Cost is $10. For more information, call the Extension office at 815-758-8194 or visit their website.
Gardens in the 2015 Garden Walk, including a brief descriptions of each
509 N. 1st Street,
DeKalb, IL 60115
The two properties offer four gardens for the visitor to peruse. The oldest and most formal is “The Wedding Garden,” originally the site of the 1934 wedding of Patience (Patty) Ellwood and Joseph Towle; its form and plant materials have changed over the years, but it is still a very popular spot for outdoor weddings. Since the 1960’s, hundreds of couples have married there. The garden is designed with a variety of shrubs including boxwood and lilacs, perennials such as peonies, lilies and columbine, and annuals which may include salvia and petunias for multi-season interest.

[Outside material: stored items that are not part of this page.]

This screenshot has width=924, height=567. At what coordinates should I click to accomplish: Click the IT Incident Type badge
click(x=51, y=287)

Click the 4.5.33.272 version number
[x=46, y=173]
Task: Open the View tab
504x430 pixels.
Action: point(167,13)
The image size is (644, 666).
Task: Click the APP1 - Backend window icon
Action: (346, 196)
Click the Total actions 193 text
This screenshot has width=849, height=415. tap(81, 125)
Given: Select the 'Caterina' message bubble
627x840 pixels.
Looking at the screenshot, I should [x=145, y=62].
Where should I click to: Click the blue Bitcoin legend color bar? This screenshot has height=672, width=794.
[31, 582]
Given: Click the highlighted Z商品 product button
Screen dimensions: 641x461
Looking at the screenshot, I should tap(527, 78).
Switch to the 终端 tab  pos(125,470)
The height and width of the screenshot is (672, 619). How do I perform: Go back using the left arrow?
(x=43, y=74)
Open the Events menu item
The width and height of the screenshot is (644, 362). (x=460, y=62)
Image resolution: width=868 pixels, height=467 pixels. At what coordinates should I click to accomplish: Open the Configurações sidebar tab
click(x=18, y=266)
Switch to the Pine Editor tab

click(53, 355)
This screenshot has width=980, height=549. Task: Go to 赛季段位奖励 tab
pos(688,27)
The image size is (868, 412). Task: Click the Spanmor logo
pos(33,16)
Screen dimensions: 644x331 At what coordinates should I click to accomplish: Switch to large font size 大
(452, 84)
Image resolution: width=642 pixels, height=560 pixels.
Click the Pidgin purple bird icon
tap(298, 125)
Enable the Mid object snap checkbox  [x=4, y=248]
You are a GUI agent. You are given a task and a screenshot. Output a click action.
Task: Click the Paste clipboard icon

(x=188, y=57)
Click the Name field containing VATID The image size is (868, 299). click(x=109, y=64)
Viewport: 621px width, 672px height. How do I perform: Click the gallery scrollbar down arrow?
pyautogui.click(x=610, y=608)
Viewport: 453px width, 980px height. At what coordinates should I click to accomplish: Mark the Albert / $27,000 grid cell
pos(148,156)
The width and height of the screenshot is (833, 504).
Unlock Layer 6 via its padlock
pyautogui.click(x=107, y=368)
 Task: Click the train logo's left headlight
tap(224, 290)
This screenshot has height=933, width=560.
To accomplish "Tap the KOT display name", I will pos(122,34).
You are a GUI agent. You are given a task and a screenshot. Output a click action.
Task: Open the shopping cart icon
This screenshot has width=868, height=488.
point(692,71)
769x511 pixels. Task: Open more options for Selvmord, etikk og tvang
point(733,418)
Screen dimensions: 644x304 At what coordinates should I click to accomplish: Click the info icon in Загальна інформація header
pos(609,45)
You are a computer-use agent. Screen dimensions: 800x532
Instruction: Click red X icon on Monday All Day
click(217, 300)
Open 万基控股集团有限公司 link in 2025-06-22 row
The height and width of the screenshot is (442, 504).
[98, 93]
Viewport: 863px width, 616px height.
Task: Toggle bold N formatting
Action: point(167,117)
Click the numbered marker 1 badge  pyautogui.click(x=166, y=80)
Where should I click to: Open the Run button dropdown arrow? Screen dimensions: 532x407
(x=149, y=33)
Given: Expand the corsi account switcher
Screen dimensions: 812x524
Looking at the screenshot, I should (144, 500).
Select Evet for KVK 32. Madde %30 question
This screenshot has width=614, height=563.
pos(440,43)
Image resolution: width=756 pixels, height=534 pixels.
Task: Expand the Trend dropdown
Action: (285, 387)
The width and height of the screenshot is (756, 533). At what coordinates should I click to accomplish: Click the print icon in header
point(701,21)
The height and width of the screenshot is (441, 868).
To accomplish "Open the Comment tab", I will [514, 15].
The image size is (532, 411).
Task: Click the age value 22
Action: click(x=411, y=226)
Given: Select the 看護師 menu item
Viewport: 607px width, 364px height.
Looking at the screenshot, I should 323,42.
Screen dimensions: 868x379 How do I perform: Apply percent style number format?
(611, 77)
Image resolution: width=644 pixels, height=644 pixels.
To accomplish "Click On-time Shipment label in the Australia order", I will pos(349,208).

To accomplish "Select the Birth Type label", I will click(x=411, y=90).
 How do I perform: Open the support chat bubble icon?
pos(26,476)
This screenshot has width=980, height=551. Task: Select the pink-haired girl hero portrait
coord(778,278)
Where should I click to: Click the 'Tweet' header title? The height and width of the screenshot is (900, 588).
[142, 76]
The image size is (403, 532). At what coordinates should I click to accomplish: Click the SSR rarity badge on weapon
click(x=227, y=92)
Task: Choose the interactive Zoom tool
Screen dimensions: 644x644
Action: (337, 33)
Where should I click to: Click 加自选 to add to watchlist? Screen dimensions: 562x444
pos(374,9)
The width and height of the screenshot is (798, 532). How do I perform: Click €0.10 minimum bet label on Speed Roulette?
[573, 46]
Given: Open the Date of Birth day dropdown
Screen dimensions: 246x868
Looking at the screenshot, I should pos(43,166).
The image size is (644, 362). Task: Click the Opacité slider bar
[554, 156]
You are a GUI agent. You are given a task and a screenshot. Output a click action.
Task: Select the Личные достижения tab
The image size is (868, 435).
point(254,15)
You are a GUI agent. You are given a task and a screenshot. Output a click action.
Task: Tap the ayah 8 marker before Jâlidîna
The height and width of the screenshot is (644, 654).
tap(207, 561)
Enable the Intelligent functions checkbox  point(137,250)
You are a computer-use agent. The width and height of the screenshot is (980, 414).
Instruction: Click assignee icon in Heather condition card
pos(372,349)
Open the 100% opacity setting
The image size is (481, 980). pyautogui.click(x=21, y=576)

The Rain Garden was installed in 2013 to address drainage issues. Most of the eighteen varieties of plants are native forbs and grasses that can tolerate occasional standing water including Cardinal flower, spotted Joe-pye weed, swamp milkweed, marsh blazing star, and several varieties of sedges. One unexpected benefit of this garden is that the deer who often wander through the park seem to prefer to graze these plants rather than those in the more formal gardens.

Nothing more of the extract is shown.